Dear brothers and sisters,
As I write this we are in the midst of another national lockdown, and as I’ve said in previous editorials, it is very easy to lose heart or wonder how to serve God in these times. I hope that spending a little time thinking about the famous Old Testament believer, Daniel, will encourage us to keep going in our current situation.

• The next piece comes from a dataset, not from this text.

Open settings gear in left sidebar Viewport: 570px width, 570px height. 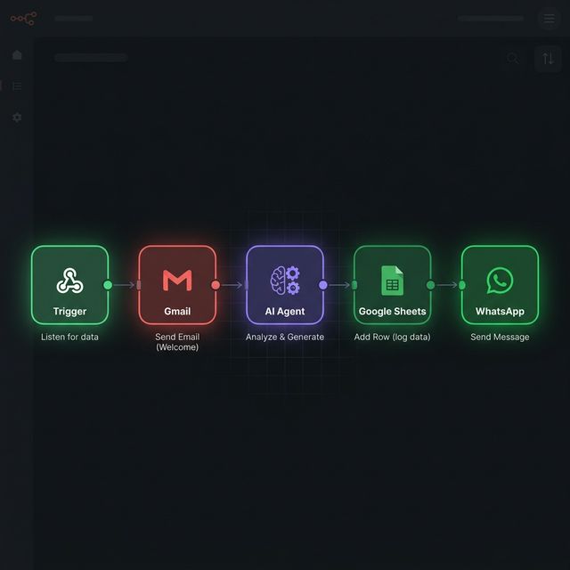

In the several centuries before Jesus’ birth, God’s people, Israel, were conquered, deported, and exiled from their homeland. The prophet Daniel lived through one such deportation. Once Nebuchadnezzar II had ransacked Jerusalem, he carried off all the civilian élites (i.e. the ones who might possibly raise trouble if they were left at home) to Babylon; Daniel was among them. Daniel was clearly a very smart guy (Daniel 1:20 tells us that, along with his Jewish friends at the royal court of Nebuchadnezzar, he was found ‘ten times better than all the magicians and enchanters in [Nebuchadnezzar’s] whole kingdom’), but Daniel’s integration into the highest ranks of Babylonian society did not affect his faith and trust in the God of Israel. We’re told:
‘Daniel continued to go to his house, which had windows in its upper room open towards Jerusalem, and to get down on his knees three times a day to pray to his God and to praise him, just as he had done previously.’ (Daniel 6:10)

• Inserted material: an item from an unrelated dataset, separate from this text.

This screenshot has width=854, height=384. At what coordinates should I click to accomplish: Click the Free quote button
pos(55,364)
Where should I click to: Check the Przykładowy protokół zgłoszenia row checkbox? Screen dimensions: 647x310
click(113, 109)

Those of you who know Daniel’s story from Sunday-school days will remember that this habit landed Daniel in hot water on several occasions (or rather a fiery furnace, and then a lions’ den). But what strikes me as relevant for our situation, in these days of yet another national lockdown, is that Daniel – deprived of the chance to meet with other worshippers of God, and forcibly removed from the places he was used to worshipping in – nevertheless kept going, worshipping God at home, ‘just as he had done previously’. Separated from his people, ripped from his homeland, and likely never to see the temple again, he nonetheless ploughed on regardless.
Plough on regardless. That’s a good motto for what Christians need to do now, I think. Lockdown has confined us all increasingly to our homes again, and although that doesn’t mean our churches are completely closed this time, it certainly means we are not able to worship in the ways we would normally, and there is a real chance that this will affect Easter… again!
But I want to encourage you to plough on regardless. Plough on, worshipping God in daily prayers and bible reading. Plough on, tuning in to online broadcasts and coming to church if you feel able to. Plough on, loving your neighbour, both in prayer and in service. Plough on, regardless, because the God who has called us is just as faithful to us today as he was before lockdown. So let’s try and remain as faithful to Him in return, even in this less than cheery lockdown. If you need help praying don’t forget there is a booklet available on our website, which we produced for the first lockdown (all those months ago!); and coming at the end of the month will be a devotional to read on every day during Lent (similar to the one we read in Advent!). If you need anything else, then do give me a call, or drop me an email, and I’ll be only too happy to help.
Keep ploughing on, keep growing in your faith, for soon this pandemic will be over.